沈砚转头看她。他的表情终于有了变化——不是愤怒,也不是失望,是一种温若看不懂的东西。
“好。”他说。
温若以为他要走了。但他从裤子口袋里掏出一小卷东西,放在门边的桌上。
“这是我根据你三年前的公开作品做的面料分析。你可以看看我对你的理解到了什么程度。”
门关上。
温若等他的脚步声消失在走廊尽头,才走过去拿起那卷东西。
那是一块纤维样品,大概巴掌大小,编织密度从左到右递增,过渡极其自然。
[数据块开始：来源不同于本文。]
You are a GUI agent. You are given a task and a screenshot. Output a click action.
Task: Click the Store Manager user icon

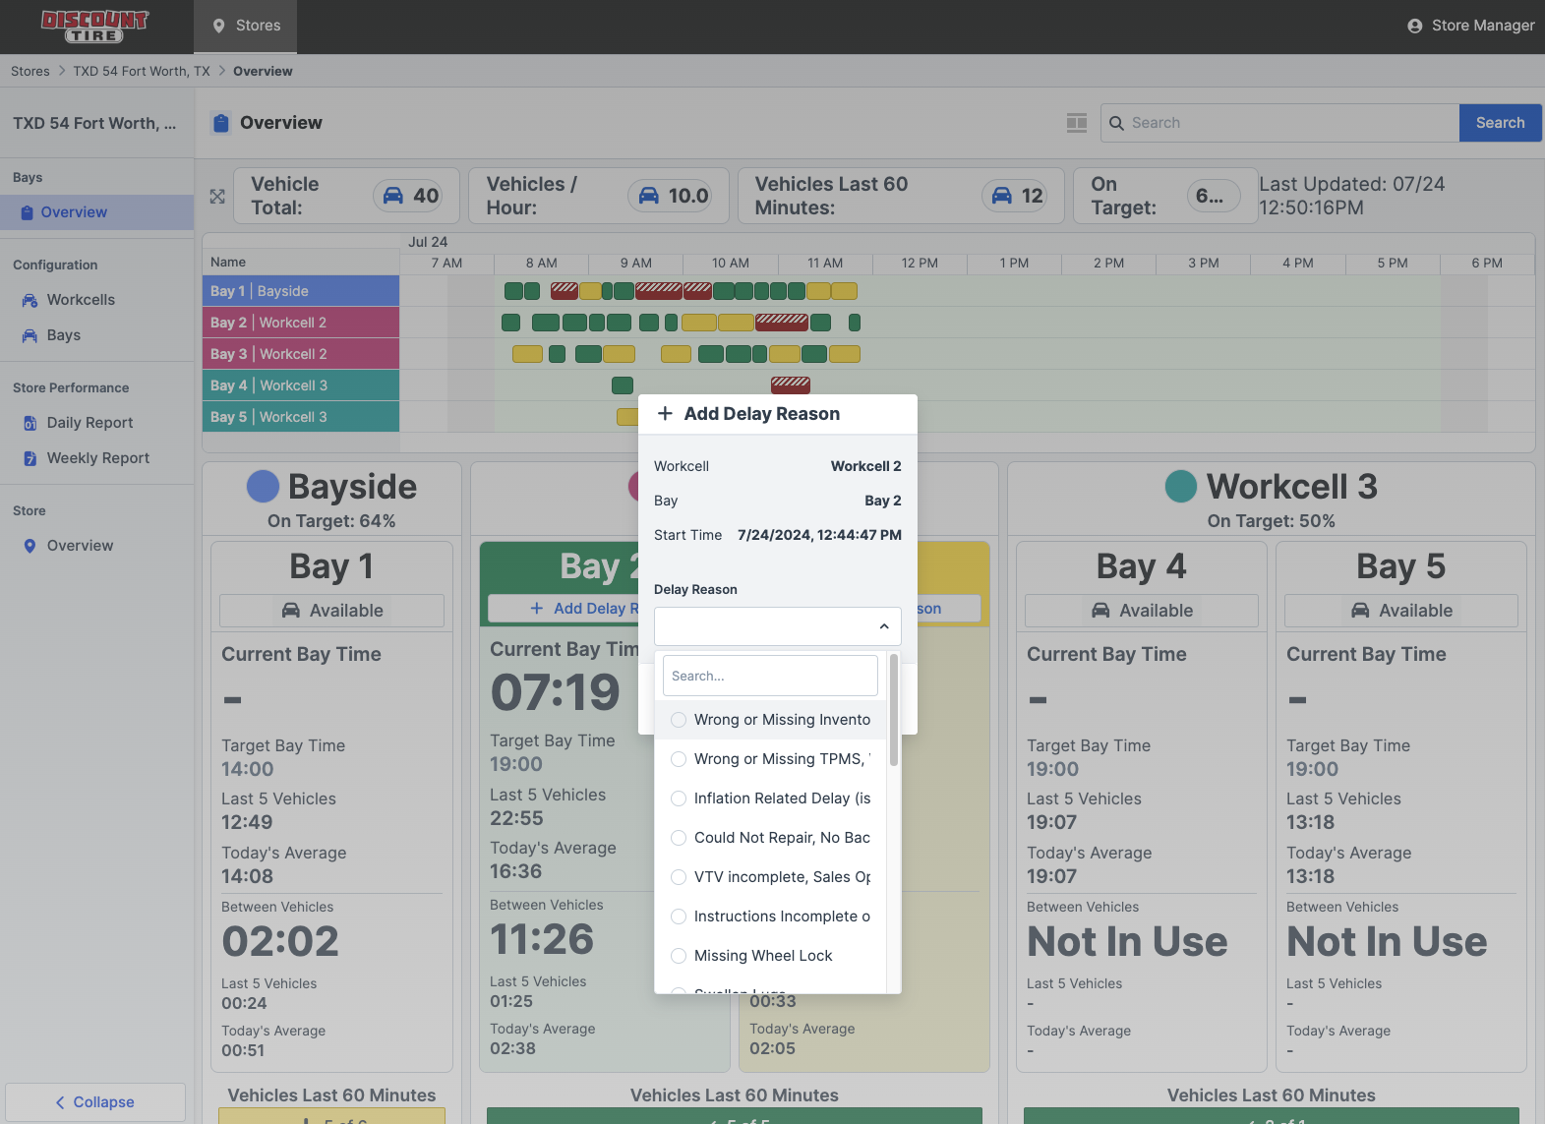pos(1414,27)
她翻到背面——每一种密度的交界处都标注了对应的面料类型、克重、悬垂系数。
她三年前的那个系列用的是高克重羊毛混纺,悬垂系数是0.8。样品上标注的数据和她的工艺单完全一致。
温若把样品放在桌上,退后一步。
她想起他说的话:“看了你七年的作品,知道你的手会往哪个方向走。”
她现在相信了。
那块纤维样品在温若的桌上放了一整夜。